Asıl önemlisi, Denisova ve Andronovo melez özel örnekleri gibi örnekler de
oluştu. Bu da, benzeri safkanlaşan
melezlenmelerin (aratürlerin) gelecekte de olacağını imliyor.
Burada
bir ikilem var:
Sapiens,
Sapiens olarak 50 bin yıl önce kabul edildi (diyelim ölü gömme edimleri ve
Afrika’dan son çıkış).

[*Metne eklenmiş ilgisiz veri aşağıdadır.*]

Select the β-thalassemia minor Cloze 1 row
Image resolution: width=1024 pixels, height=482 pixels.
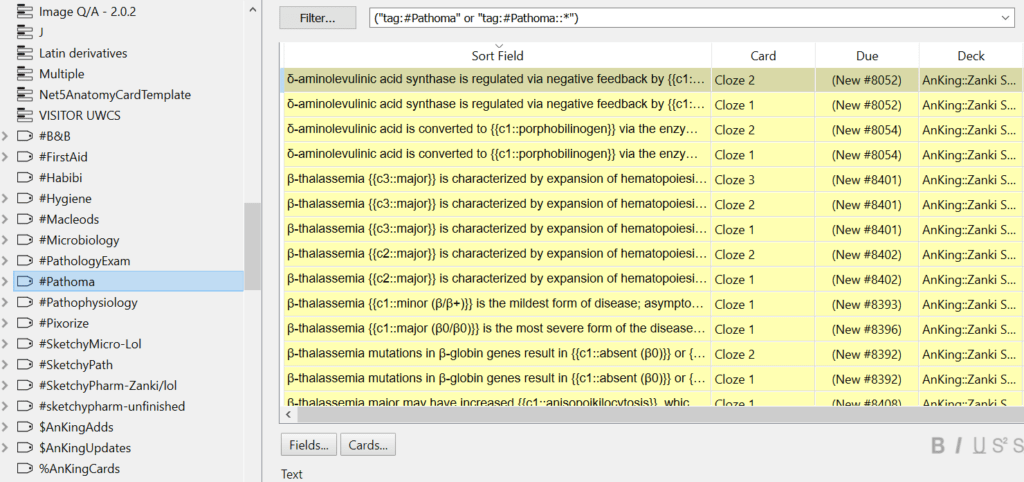(x=652, y=304)
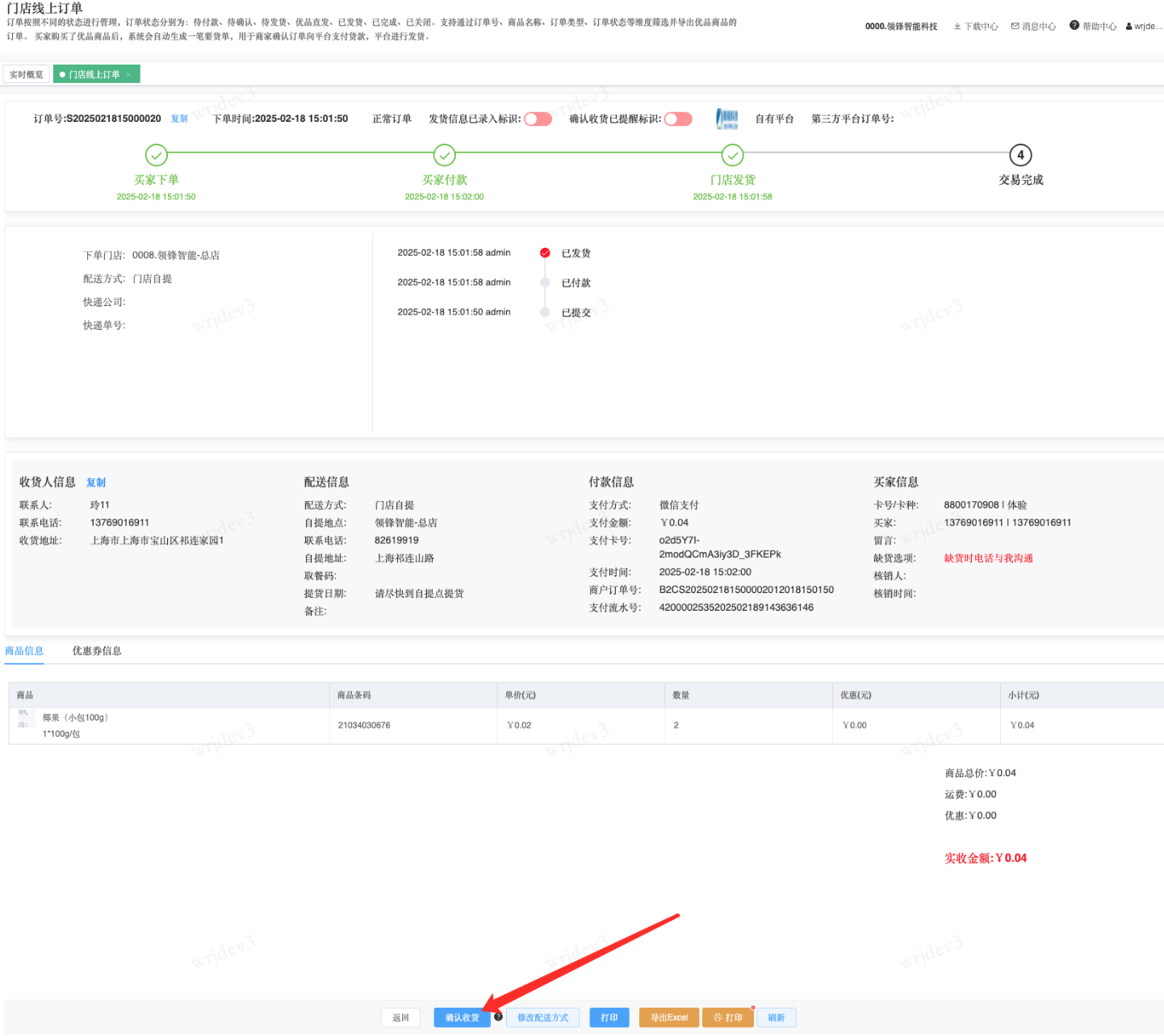
Task: Click the barcode icon next to 自有平台
Action: (x=726, y=119)
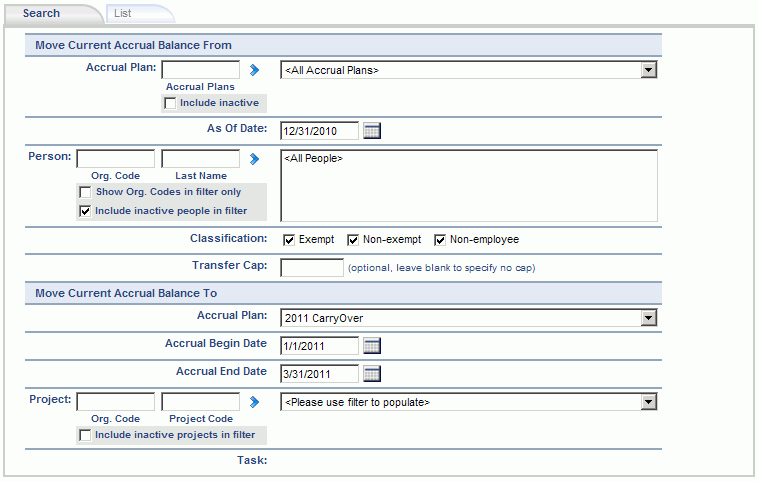This screenshot has width=759, height=481.
Task: Open the Accrual End Date calendar icon
Action: click(372, 374)
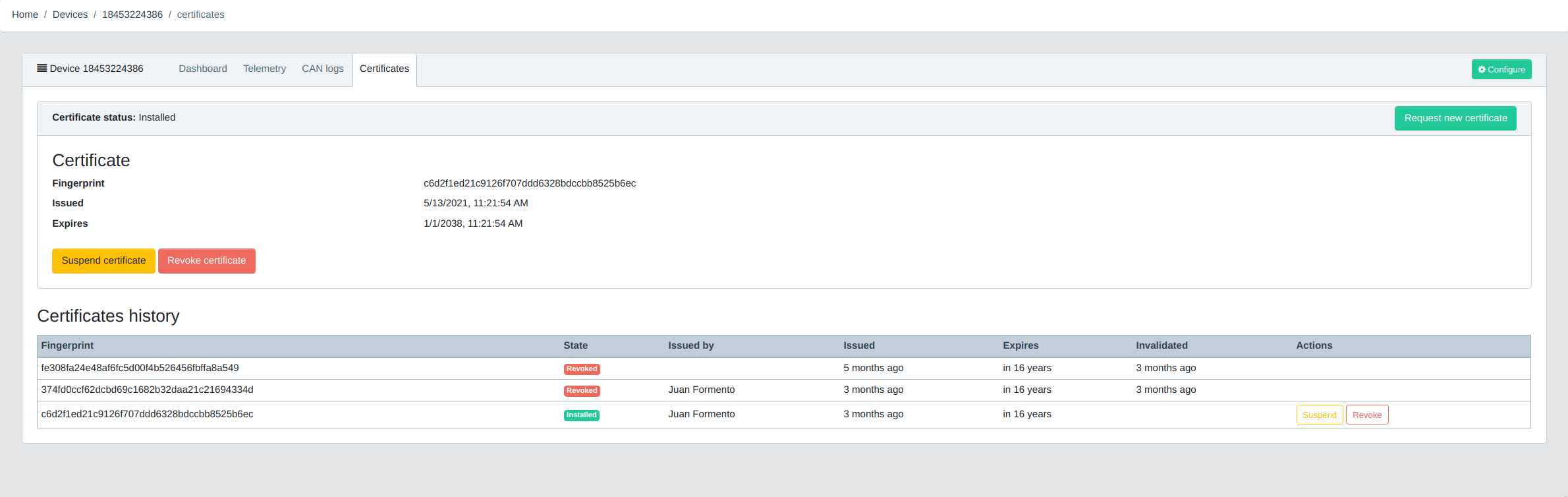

Dolayısıyla bu, Neanderthal melezlenmesi durumu, onun aşılımı
(ve yok olması / edilmesi) sayılsa da, bu sürecin içinde yaşandı. Yani Sapiens,
son 50 bin yıl içinde de (kendi içinde) metamorfozlandı.
Dolayısıyla
biz, 1945-2015 arasındaki ilk evre Posterus oluşumunu da, bir ara-metamorfoz sayıyoruz. Çünkü onu
oluşturanların hepsi hümanist idi, başta bilimkurgucular dahil olarak:
Bildiğimiz kadarıyla nesnel Posterus’çu
bilimkurgucu yok, ustalar dahil hepsi aşırı antropomorfik idiler.
2.
Sanayileşme’nin 9 öncü altkültürü de şimdilik bu çatallanan yollar ve
somutlaşan görüngüler olmakta. Yazılım ölümsüzlük ile inorganik / organik
donanım ölümsüzlük, 2 ayrı yol ve ideoloji oldu örneğin, çatışırlar mı belli
olmaz. Not: Kalıcı veya geçici ölümsüzlük, şimdilik Posterus’un olası
nitelikleri arasında tanımlı, Sapiens’in değil.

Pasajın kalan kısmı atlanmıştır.